Another “glitch” caused King County Metro to lose $76,400 in one day. Apparently, card readers on were inoperable on buses. As a result, those with bus cards could not use them. Via MyNorthwest.com:
“About 60 percent of riders use ORCA cards to pay for their trips on Metro buses. The pre-paid cards are tapped on a reader when boarding the bus. But those readers weren’t operational on June 8. Riders were not barred from using the bus, however, and were allowed to ride free that day.”
King County Metro, of course, had an excuse. According to Metro, a “calendar error with a new ORCA data load schedule didn’t update with the current bus schedule data.” MyNorthwest.com:
“Basically, two different computer programs didn’t sync properly and they could not communicate. A total of 870 buses were reporting problems with their card readers before 7:30 a.m, however, a total of 1,000 buses reported some problem with the readers throughout the day. Metro has about 1,280 buses on the road each day.”
In the past, individual busses faced similar “glitches,” This is the first widespread incident of such a system failure.
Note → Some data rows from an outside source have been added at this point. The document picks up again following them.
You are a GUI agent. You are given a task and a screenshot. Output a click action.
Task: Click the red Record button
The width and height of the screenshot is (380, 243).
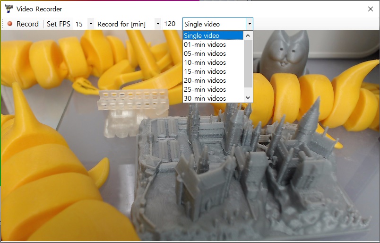point(23,24)
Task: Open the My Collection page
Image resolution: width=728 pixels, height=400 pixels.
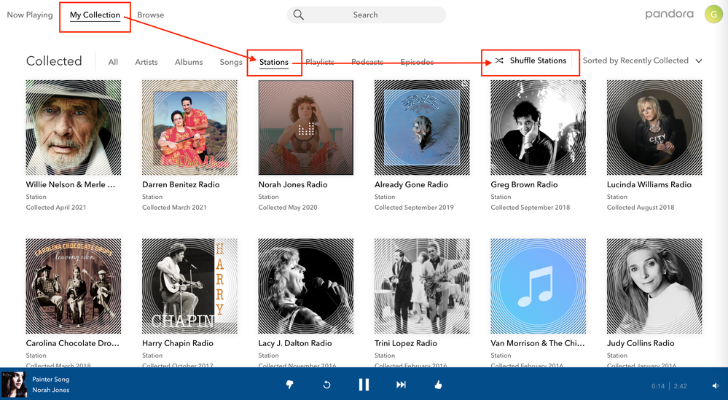Action: pyautogui.click(x=95, y=15)
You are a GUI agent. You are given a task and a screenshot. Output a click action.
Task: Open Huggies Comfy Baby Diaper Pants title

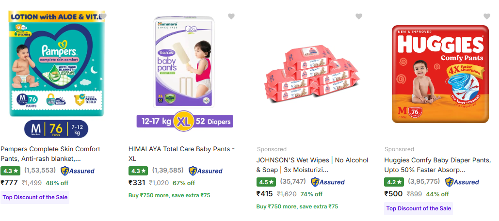(437, 165)
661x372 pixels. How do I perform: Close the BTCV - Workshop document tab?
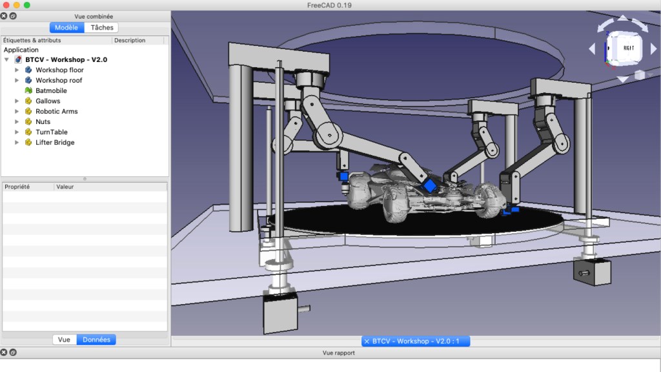click(367, 341)
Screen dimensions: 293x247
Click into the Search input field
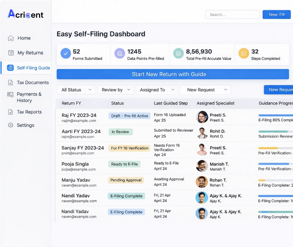[233, 15]
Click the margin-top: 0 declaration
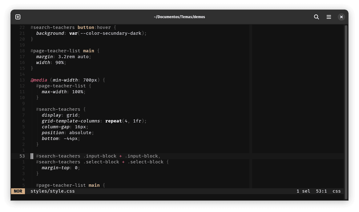 pyautogui.click(x=61, y=168)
Technical problems are understandable — mistakes happen. Repeated mistakes, however, become frustrating when they are due to seemingly endemic incompetence — something Metro has exhibited in the past.
A perfect example of such incompetence is Metro’s decision to “get rid of one trash can near a bus stop because too many people were using it.” A trashcan at a bus stop in Seattle’s Alki neighborhood filled quickly (it was right outside of a Starbucks). So, rather than add an extra trash bin or get a larger one, Metro decided to get rid of the “too often used” trash bin altogether.
Apparently, litter is preferable to getting a larger trash bin.
This is the incompetence that plagues King County Metro — and so many other government agencies. Unfortunately, it’s incompetence that all too often impacts working families, and their pocketbooks.